0

I am trying to use numpy from within jit optimized code of Numba but I am getting errors when I am trying to do standard numpy operations like numpy.ones_like, even though numba documentation mentions that the operation is supported.

Documentation link: Numba 0.46.

Edit: The method 'calc_method' works fine if I make a direct call to it, fails when used from within apply_chunks. So probably not an issue with Numba itself but how cudf.apply_chunks is being used.

Code:

import numba
from numba import jit
import pandas as pd
import numpy as np

print(numba.__version__)

@jit(nopython=True)
def calc_method(a,b):
    a1 = np.float64(a)
    b1 = np.float64(b)
    abc = (a1, np.ones_like(b1))
    abc_ht = np.hstack(abc)
    return abc_ht

def calculate(cudf_df: cudf, size_of_row: int):       
    return cudf_df.apply_chunks(calc_method, incols=['a', 'b'], outcols=dict(), chunks=size_of_row)

df = pd.DataFrame({'a': [1, 2, 3, 4, 5, 6, 7, 8], 'b': [11, 12, 13, 14, 15, 16, 17, 18]})
cudf_df = cudf.DataFrame.from_pandas(df)
a, b = calculate(cudf_df, 4)

Error:

TypingError                               Traceback (most recent call last)
<ipython-input-38-ad56fb75bc4a> in <module>
----> 1 a, b = calculate(cudf_df, 4)

TypingError: Failed in nopython mode pipeline (step: nopython frontend)
Invalid use of Function(<numba.cuda.compiler.DeviceFunctionTemplate object at 0x7fa78521b550>) with argument(s) of type(s): (array(int64, 1d, A), array(int64, 1d, A))
 * parameterized
In definition 0:
    TypingError: Failed in nopython mode pipeline (step: nopython frontend)
Use of unsupported NumPy function 'numpy.ones_like' or unsupported use of the function.
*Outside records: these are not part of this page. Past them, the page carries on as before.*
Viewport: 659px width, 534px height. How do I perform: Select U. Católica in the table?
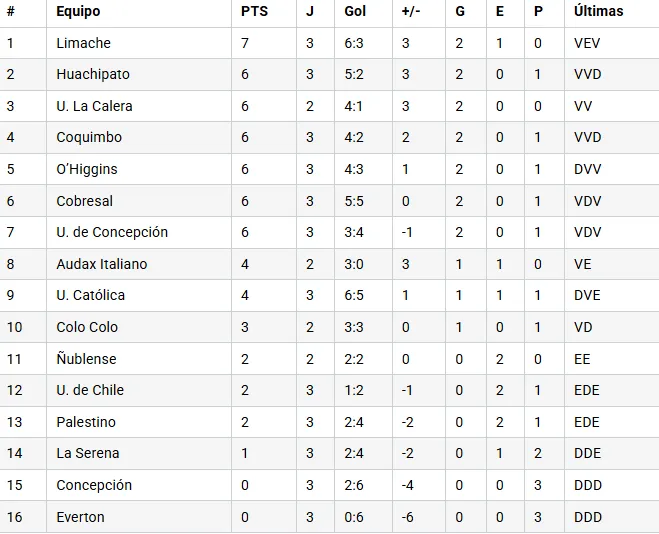tap(91, 295)
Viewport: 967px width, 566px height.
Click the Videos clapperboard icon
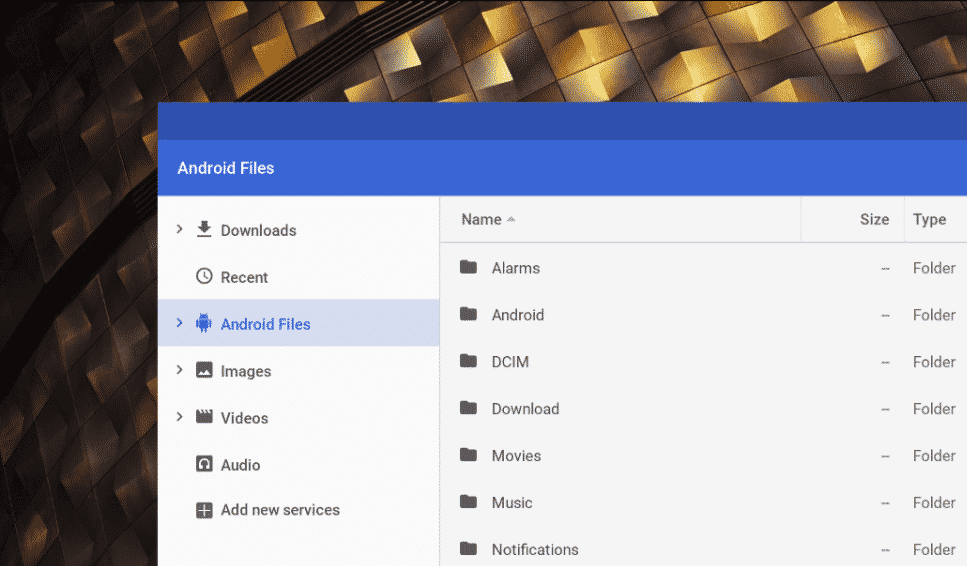pos(204,418)
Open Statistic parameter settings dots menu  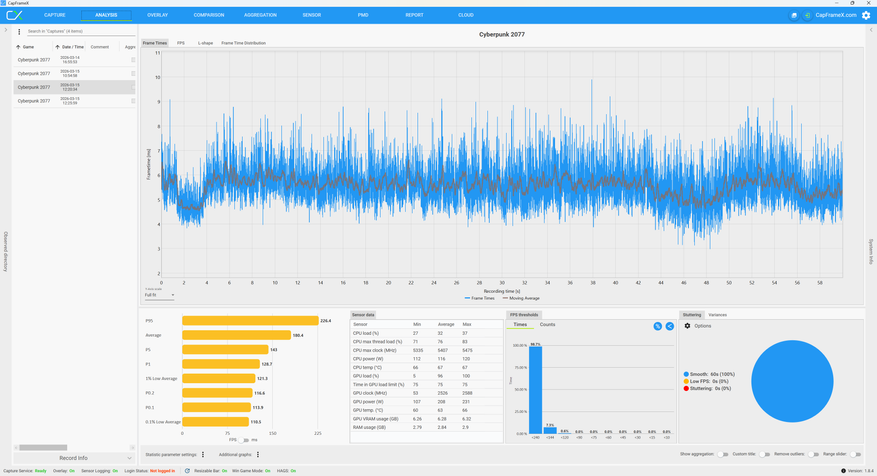(x=203, y=454)
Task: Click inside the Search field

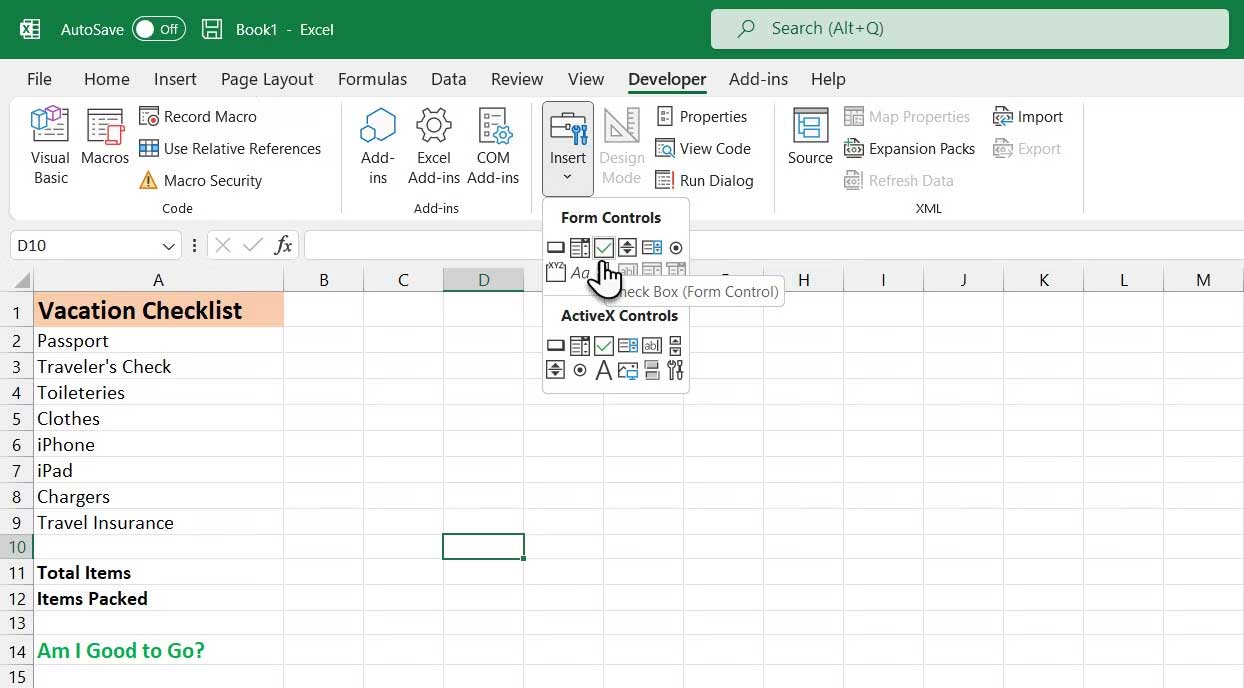Action: 968,29
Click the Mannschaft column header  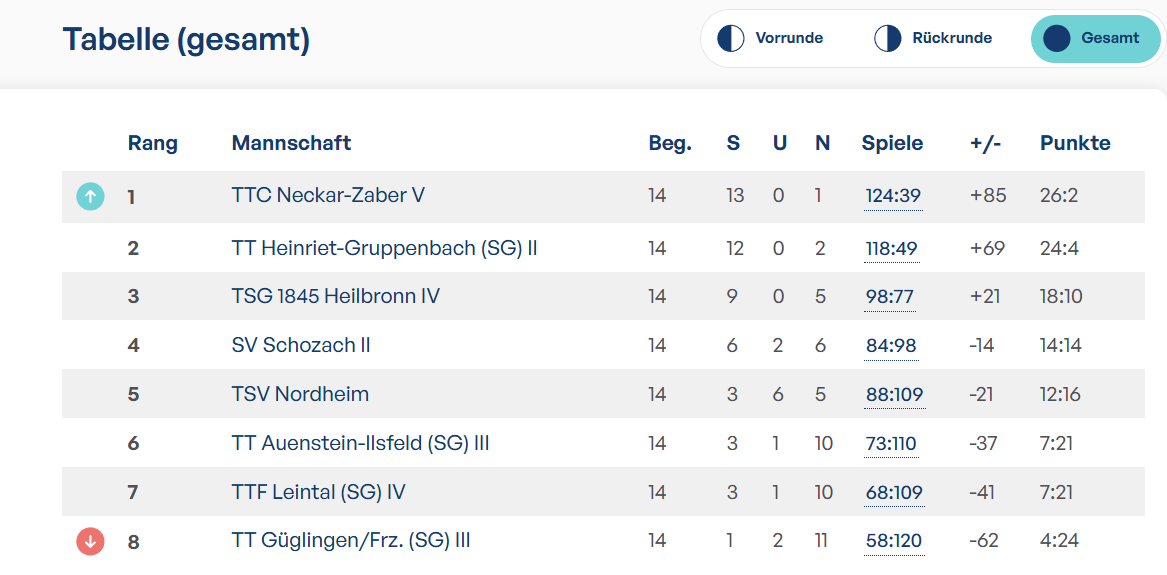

File "<ipython-input-37-97f7d707ba81>", line 9:
def calc_method(a,b):
    <source elided>
    b1 = np.float64(b)
    abc = (a1, np.ones_like(b1))
    ^

Can anyone tell me what am I doing wrong in the above example? Thanks in advance.

I also get a similar error for np.hstack

Note: This is a simplified example to reproduce the issue.

Strider
  • 1
  • 5
  • Try removing the jit annotation, try replacing the pd.DataFrames with python lists. Keep simplifying it until it works. – andy boot Feb 12 '20 at 17:54
  • `apply_chunks` is probably passing a dataframe or Series to your function. `df.to_numpy()` is the preferred way of creating a numpy array from a dataframe. That said, I too get an error with `hstack` using arrays. That said, what do you hope to gain from `numba`? You aren't iterating on anything. `np.concatenate` is already compiled code. So even if it works, `numba` might not save much time. – hpaulj Feb 12 '20 at 18:13
  • @hpaulj Good point, was just using this as a simplified example which reproduces the issue, the actual code has a lot more stuff going on. Will update the question with this note. – Strider Feb 13 '20 at 05:29
  • you might be interested in reading through this issue: https://github.com/dask/distributed/issues/3450 as it covers some recent issues of doing numba ufunc operations with dask – quasiben Feb 13 '20 at 15:24

1 Answers1

1

You cannot use any numpy method that allocates memory from within a JIT kernel. Generally, you need to allocate your outputs ahead of time, and then set the values of those outputs in the kernel.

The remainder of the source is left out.